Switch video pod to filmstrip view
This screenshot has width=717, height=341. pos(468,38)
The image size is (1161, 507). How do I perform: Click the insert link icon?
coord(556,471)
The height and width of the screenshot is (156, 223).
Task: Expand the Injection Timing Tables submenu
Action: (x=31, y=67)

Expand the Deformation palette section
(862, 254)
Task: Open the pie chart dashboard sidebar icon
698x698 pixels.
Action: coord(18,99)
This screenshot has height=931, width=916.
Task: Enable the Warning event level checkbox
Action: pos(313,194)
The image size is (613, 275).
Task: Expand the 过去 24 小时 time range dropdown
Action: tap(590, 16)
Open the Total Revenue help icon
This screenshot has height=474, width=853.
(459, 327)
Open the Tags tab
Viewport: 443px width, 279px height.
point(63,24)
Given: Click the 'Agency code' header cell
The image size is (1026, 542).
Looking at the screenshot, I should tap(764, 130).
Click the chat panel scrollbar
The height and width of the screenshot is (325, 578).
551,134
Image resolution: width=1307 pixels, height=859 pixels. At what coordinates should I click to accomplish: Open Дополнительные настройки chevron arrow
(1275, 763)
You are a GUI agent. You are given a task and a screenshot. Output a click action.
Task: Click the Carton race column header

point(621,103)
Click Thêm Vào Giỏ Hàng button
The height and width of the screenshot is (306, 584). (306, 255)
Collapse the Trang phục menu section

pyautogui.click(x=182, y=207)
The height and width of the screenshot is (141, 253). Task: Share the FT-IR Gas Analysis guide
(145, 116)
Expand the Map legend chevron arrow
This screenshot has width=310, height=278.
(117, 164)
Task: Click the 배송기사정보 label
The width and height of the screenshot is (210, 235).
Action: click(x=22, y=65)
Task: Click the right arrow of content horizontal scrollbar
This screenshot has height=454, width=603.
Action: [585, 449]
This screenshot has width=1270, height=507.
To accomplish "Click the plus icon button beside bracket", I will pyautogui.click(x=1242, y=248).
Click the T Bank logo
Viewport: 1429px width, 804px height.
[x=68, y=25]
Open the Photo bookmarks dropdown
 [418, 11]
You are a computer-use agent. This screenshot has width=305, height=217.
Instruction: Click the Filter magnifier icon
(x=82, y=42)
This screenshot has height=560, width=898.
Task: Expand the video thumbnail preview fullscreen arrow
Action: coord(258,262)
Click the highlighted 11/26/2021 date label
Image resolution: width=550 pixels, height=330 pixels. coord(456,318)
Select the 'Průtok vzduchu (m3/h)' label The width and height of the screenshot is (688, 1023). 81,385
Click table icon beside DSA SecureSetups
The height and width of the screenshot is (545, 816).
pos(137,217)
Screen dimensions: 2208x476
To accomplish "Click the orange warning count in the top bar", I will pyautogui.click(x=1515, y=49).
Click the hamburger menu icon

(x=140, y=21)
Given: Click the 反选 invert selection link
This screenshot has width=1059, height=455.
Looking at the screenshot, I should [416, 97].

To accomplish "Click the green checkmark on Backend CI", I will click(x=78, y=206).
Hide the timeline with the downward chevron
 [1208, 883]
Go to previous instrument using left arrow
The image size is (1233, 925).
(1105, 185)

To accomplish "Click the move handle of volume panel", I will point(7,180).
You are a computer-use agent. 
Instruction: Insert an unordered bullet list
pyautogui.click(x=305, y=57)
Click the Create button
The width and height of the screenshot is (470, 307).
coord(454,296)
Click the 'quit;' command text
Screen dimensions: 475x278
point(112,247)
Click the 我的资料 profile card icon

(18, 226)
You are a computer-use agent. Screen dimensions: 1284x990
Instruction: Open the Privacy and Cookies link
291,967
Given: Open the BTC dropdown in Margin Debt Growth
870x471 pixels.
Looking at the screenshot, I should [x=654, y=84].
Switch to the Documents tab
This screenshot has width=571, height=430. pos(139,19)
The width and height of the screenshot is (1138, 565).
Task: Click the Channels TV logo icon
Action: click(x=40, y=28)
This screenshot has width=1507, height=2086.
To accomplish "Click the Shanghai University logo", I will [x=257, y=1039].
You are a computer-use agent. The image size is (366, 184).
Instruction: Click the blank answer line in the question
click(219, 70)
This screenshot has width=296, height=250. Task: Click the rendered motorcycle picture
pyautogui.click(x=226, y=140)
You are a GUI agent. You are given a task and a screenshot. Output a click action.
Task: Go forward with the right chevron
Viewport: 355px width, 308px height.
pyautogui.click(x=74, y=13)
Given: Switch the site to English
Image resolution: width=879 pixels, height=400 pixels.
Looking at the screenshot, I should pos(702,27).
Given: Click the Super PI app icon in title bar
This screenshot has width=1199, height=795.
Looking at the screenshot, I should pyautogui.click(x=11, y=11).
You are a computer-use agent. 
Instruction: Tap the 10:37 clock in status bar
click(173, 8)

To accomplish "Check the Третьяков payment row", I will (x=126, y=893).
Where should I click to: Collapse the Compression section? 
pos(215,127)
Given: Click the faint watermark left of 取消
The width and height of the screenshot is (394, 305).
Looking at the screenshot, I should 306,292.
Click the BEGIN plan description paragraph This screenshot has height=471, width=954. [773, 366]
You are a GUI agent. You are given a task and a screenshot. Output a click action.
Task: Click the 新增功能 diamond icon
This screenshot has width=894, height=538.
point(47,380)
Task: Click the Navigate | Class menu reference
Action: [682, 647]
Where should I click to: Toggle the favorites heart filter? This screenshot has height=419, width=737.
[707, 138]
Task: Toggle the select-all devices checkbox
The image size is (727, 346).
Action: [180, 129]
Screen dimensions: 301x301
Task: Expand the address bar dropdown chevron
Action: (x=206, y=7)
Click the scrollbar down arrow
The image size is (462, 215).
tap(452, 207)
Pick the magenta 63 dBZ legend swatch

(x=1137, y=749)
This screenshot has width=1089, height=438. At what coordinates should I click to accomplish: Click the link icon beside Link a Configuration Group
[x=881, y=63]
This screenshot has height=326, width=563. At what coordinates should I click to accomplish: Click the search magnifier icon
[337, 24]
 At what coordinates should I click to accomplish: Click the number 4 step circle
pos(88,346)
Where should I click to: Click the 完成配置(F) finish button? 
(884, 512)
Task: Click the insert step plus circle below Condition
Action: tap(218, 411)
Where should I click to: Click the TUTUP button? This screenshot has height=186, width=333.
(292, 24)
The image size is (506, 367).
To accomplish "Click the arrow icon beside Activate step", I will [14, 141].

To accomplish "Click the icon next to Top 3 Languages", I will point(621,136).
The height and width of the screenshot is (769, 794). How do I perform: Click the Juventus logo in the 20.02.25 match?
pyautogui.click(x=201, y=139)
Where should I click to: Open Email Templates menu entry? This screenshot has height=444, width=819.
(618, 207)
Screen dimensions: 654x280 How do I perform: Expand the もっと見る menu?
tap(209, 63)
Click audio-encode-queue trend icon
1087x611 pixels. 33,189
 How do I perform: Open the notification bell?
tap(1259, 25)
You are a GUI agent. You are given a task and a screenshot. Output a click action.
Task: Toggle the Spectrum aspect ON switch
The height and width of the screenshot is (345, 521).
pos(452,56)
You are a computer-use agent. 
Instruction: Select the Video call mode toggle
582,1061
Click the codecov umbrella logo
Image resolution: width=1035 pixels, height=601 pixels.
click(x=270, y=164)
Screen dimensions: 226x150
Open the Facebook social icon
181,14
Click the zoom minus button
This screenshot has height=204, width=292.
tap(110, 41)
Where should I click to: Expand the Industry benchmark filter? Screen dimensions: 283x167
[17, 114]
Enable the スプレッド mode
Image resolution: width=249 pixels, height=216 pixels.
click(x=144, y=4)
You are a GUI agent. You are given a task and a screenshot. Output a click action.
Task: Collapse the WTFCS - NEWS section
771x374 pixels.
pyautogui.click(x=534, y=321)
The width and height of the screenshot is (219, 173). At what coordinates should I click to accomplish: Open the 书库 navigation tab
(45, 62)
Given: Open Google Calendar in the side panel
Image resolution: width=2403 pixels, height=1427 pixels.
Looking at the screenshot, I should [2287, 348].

### DIRECTIONS FOR THIS TASK
Quote the listing above from the line containing "Select the 'Průtok" through the line containing "(x=140, y=21)", both ends included.

### SOLUTION FOR THIS TASK
Select the 'Průtok vzduchu (m3/h)' label The width and height of the screenshot is (688, 1023). 81,385
Click table icon beside DSA SecureSetups
The height and width of the screenshot is (545, 816).
pos(137,217)
Screen dimensions: 2208x476
To accomplish "Click the orange warning count in the top bar", I will pyautogui.click(x=1515, y=49).
Click the hamburger menu icon

(x=140, y=21)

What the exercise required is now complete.